It’s Jean-Paul Sartre, the video game.

Daniel Cooper / Hello Games

I turned 36 in October, and one of my birthday gifts was Tony Hawk’s Pro Skater 1 & 2 Remastered. It was a game I was good at as a kid, and loved playing, despite my total disinterest in skating in the real world. But, for whatever reason, the muscle-memory never came back to me, and I couldn’t connect to those vaseline-on-the-lens-tinted memories of youth. Cold, hard reality, like the sidewalks I kept face-planting on, kept getting in the way of my nostalgia kick.

After several evenings, I started to feel a little anxious, because I was playing it out of a sense of duty, not fun. Then, I noticed an icon for No Man’s Sky on my PS4’s homescreen, a game I reviewed back in 2019 and rarely since. One night, I settled in for an hour of two of skating and found myself activating the open-world, procedurally-generated space simulation instead. And despite it being possibly the worst thing to play when you’re skirting the border of a mid-life crisis, it’s swallowed me whole.

Spoilers ahead for No Man’s Sky.

When you reach the midpoint of your life, you start to wonder if your achievements have any worth and weight. If any of the life you’ve lived has improved the lot of others, or if any of it will survive you. In that regard, No Man’s Sky is a telling reminder that life is fleeting and little of it matters very much at all. Its conceit is, after all, that you are a simulation, trapped inside a simulation of reality that you are doomed to exist through over and over again. The relics you find along the way are the legacy of your previous journeys through this vast universe.
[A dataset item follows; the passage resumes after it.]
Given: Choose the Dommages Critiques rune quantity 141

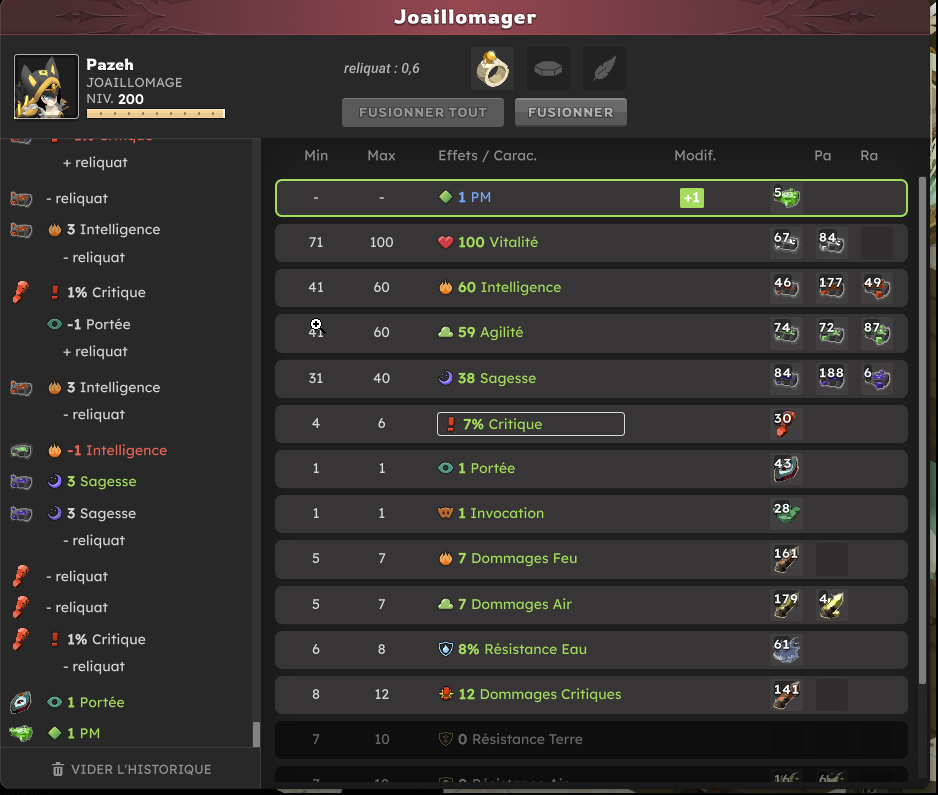Looking at the screenshot, I should tap(786, 695).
And yet, I can’t bring myself to put No Man’s Sky down, burning a couple of hours on it every night for the past three weeks. I’d given up last year because the game was frustrating me beyond my ability to get past it. If you’re unfamiliar, you need to install upgrades in your suit at various points to progress the story, but I had no such space to do so. I couldn’t afford to, say, buy a more capacious multi-tool, given how merciless the early game is at keeping you broke early on.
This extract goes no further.